_Exercise aim_: The answer is a number and nothing else: the count of lines in these entries containing the word "category".

_Data extracts_:
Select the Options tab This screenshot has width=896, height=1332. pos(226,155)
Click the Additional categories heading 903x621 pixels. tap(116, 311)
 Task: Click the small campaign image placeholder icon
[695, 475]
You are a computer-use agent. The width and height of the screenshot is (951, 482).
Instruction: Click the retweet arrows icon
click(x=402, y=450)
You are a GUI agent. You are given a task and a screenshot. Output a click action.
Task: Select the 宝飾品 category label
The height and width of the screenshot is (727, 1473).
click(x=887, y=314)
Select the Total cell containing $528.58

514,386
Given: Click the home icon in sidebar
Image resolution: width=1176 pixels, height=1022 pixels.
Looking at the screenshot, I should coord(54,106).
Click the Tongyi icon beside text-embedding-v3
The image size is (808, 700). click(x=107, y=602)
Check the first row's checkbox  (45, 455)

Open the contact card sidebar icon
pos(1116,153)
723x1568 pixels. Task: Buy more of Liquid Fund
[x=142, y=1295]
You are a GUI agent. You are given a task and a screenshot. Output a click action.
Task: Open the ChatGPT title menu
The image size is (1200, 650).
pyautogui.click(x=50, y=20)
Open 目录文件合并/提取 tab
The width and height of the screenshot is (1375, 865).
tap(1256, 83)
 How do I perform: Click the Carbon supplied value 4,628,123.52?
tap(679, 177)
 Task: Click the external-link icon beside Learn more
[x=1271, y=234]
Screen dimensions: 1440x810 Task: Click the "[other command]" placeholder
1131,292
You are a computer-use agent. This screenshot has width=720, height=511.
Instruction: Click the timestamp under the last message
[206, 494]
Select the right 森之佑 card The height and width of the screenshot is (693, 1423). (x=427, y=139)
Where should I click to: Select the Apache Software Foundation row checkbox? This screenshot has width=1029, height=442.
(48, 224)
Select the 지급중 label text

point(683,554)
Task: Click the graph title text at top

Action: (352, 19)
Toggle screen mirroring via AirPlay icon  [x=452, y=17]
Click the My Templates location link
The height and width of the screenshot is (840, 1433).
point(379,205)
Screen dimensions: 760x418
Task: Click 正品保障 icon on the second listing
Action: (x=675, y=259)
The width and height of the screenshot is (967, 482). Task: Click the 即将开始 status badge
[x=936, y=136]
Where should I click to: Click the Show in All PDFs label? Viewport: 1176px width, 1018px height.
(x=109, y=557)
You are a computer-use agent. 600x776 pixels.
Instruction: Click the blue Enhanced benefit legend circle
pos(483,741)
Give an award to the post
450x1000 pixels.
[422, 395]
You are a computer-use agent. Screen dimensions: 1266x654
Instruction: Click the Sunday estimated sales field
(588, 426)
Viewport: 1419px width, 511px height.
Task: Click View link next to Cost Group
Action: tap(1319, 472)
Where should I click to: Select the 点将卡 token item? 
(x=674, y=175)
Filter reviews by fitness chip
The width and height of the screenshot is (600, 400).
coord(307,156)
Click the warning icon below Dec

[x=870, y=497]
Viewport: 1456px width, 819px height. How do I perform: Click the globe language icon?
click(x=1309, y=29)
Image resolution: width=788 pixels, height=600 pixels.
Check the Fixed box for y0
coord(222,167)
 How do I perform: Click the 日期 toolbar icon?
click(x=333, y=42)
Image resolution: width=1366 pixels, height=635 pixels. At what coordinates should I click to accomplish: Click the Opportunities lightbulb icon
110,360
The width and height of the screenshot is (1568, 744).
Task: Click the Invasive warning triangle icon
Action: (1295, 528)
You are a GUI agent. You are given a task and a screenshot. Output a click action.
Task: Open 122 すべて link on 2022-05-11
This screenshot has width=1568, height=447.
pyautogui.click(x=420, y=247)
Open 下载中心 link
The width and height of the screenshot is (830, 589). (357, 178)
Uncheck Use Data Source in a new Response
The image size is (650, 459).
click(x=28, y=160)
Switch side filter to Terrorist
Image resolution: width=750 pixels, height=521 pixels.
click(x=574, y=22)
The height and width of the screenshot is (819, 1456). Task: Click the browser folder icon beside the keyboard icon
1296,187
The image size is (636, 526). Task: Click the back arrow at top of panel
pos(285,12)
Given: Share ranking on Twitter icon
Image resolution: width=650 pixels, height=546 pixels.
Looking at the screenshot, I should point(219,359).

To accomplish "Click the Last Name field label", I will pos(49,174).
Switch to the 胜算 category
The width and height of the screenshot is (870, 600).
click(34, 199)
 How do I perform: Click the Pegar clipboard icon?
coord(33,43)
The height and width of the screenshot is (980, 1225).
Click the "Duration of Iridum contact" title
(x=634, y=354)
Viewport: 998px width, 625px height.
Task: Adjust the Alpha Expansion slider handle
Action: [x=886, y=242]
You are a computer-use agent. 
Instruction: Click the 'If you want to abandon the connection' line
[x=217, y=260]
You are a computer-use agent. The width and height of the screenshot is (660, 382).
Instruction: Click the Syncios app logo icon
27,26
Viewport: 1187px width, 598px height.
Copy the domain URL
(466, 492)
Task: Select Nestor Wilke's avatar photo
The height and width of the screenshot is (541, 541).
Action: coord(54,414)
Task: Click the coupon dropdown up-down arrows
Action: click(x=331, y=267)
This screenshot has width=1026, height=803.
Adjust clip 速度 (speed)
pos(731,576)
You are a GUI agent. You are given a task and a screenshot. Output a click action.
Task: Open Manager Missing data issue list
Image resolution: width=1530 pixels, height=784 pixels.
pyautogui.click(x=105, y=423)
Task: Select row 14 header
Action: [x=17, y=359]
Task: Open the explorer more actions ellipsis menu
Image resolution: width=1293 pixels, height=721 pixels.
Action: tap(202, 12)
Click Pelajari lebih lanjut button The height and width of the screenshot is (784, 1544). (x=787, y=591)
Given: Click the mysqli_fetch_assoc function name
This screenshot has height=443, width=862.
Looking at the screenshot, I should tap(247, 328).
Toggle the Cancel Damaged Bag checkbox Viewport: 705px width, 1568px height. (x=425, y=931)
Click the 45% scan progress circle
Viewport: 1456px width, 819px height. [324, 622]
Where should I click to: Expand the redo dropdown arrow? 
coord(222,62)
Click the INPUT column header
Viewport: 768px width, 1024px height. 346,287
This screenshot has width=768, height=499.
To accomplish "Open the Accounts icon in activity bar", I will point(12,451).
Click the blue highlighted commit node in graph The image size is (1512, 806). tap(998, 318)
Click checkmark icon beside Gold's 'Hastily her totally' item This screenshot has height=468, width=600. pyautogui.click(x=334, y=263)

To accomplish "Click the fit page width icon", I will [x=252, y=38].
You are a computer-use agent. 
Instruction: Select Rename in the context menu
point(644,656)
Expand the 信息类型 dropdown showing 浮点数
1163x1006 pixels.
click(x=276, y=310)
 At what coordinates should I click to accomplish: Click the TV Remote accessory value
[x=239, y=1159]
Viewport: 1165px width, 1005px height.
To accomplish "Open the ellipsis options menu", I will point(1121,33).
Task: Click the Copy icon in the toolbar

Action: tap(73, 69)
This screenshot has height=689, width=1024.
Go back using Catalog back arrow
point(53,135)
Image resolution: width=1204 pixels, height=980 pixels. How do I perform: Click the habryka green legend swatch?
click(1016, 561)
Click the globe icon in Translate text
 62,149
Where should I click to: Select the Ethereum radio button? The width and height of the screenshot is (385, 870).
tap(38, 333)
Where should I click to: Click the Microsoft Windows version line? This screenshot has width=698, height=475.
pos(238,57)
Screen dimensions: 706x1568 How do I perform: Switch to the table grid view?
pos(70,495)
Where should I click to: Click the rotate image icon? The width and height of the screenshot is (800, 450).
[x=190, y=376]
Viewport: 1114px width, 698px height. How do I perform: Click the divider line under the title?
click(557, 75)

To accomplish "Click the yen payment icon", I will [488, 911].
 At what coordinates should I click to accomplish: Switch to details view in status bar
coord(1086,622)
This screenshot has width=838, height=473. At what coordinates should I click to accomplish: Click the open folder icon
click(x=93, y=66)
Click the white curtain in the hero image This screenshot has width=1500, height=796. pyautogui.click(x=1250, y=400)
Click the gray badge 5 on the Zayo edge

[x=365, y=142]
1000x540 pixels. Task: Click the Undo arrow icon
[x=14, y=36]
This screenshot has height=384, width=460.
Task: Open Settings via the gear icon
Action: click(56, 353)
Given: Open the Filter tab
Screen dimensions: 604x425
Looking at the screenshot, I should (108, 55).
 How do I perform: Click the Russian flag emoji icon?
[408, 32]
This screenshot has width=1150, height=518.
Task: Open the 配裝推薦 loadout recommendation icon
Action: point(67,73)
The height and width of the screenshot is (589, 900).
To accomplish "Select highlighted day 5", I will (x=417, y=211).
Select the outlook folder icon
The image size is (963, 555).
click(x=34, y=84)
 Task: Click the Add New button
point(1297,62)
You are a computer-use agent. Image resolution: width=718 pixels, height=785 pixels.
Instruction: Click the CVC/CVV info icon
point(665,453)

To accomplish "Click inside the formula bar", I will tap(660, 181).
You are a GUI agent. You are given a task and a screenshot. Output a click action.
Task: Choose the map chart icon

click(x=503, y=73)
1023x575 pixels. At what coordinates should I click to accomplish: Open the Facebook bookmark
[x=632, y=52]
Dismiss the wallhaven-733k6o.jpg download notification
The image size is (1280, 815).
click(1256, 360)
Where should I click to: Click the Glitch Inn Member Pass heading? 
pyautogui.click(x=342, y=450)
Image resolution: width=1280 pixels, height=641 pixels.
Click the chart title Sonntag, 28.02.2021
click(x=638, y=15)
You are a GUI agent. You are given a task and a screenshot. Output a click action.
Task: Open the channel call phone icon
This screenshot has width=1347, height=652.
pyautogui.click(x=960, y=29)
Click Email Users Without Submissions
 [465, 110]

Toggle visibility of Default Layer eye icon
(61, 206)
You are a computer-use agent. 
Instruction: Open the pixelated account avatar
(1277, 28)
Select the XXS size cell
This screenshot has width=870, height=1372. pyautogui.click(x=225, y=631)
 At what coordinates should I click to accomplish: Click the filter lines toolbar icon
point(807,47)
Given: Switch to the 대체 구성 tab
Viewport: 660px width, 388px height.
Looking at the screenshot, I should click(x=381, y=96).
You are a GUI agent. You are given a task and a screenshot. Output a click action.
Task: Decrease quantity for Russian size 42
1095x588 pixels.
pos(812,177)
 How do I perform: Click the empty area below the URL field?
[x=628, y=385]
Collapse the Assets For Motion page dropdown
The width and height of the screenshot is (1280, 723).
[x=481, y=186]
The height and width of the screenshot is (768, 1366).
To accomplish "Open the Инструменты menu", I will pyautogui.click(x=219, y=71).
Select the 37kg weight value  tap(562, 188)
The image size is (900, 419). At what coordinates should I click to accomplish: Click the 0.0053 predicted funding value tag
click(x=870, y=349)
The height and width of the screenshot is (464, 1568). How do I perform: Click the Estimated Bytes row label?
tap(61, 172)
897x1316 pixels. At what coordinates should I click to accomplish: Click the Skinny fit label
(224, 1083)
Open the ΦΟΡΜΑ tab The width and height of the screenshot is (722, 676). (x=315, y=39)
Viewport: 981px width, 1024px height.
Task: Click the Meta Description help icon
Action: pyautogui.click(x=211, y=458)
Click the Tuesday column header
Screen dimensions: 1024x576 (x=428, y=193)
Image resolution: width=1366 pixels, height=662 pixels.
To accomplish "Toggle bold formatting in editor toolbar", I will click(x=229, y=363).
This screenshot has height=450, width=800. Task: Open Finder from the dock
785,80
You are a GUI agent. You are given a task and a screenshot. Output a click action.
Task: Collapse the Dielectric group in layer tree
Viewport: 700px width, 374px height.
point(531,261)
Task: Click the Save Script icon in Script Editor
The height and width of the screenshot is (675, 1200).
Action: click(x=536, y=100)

_Reply_: 2